We cry, abundant tears, all leaking out from tiny holes in the corners of our young, aged, tired eyes.
I am a little scared of Theresa, but I’m not sure why.
Maybe it’s because of that marble look in her eyes. I keep praying for Mammy to come home. She’ll know what to do because she’s a grown-up. I keep looking at the clock, but then remember that it’s telling the wrong time because we’d run out of batteries for it ages ago, and didn’t have any money to replace them.
I try to sing with Theresa, she is praying a lot too. I try to say the prayers with her and when she cries again, Franc and I cry with her.
And we rock too.
I am a bit scared to leave Franc on her lap. Again I don’t know why, she will never hurt us, but I am still scared, so I try not to go to the window anymore. I stay and rock and cry and pray.
More than an hour later Mammy comes back, she makes sure that Theresa isn’t just putting on and then she sends me to get Cecil’s mother. She calls this lady ‘Cecil’s mother’ because she has a son named Cecil who came to her nursery school a long time ago. Cecil’s family has four dogs, and one time when Mammy had sent me over there to get ice, all four of them jumped on me and mauled my skinny little frame. That’s not because they’re bad though, because dogs always jump me. Theresa says it is because they can smell that I am scared of them. They never tie the dogs up, no one ever does. But it’s late now so maybe the dogs would be asleep.
It takes about five minutes for me to walk to Cecil’s mother’s house. I walk alone, shivering in the total darkness. No, it isn’t cold, quite warm in fact, warm and humid.
I shiver from the fear I feel of knowing that something is desperately wrong with my auntie.
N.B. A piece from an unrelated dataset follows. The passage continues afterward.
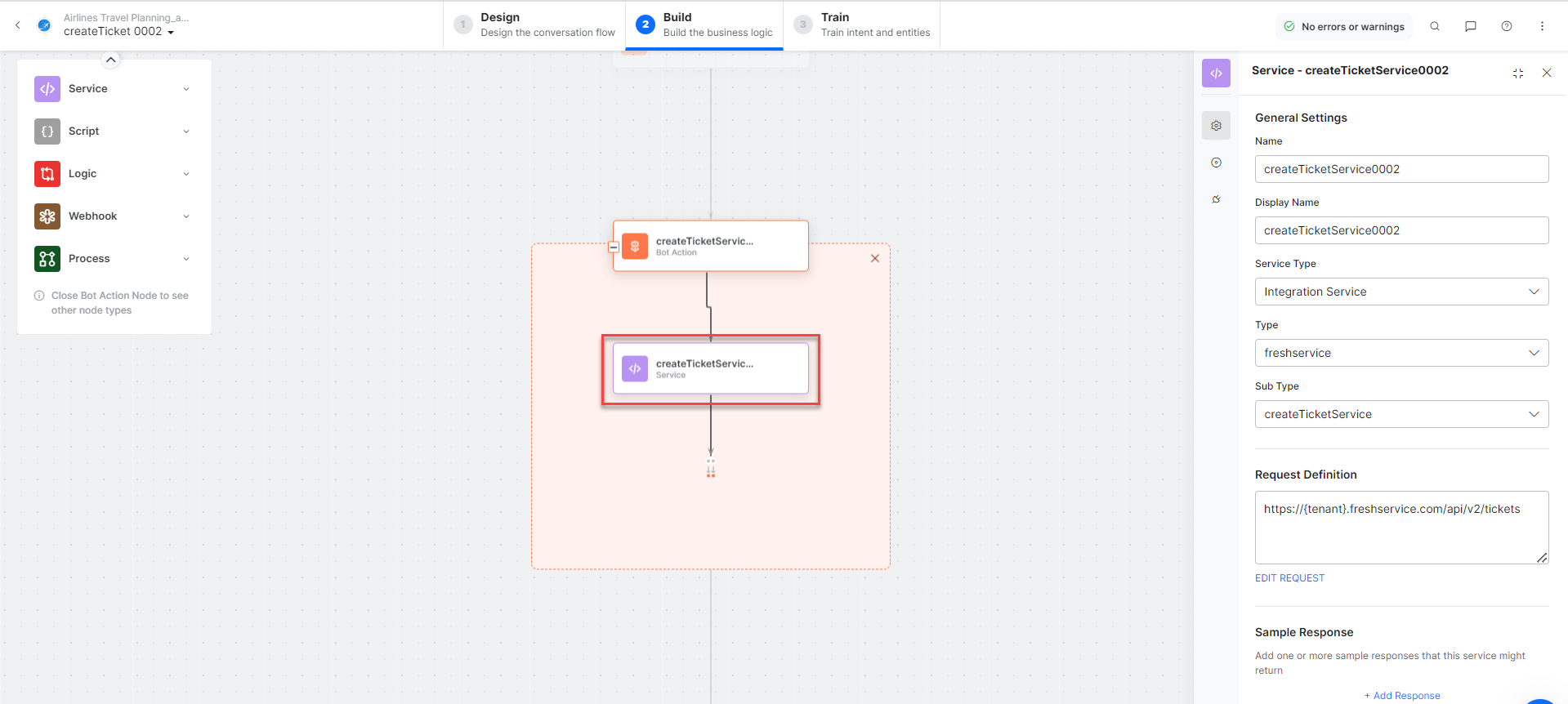Viewport: 1568px width, 704px height.
Task: Click the purple Service node icon in palette
Action: 47,89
I wish, I wish upon that twinkle, twinkle little star, that it would all be fine when I get back home.
For my sake, I think.
For the first time in my short life of eleven years, I’m a little scared of Theresa, but I don’t know why.
I know that if something bad happens to Theresa, I would die of the fright of us being left alone with ‘Her.’
When I get to Cecil’s house, his dad’s on the veranda. He has a good job at Bermine. I think he is a foreman or something because he wears one of those big, important white helmets to work. He sends down two of his four sons to hold the dogs so I could go upstairs.
Cecil’s mother and I walk quickly back home. She’s short and fat and is puffing by the time we get up the long stairs to our house. We could hear Theresa crying from the front yard, through our house, which was made of thin slats of timber - just like all the other houses in the street.
Between them, Mammy and Cecil’s mother decide that Theresa needs to go to the hospital. Cecil’s mother volunteers to stay with us so that Mammy could take Theresa there, but first she had to go home to call an ambulance (which she paid for) because we’d never had a phone.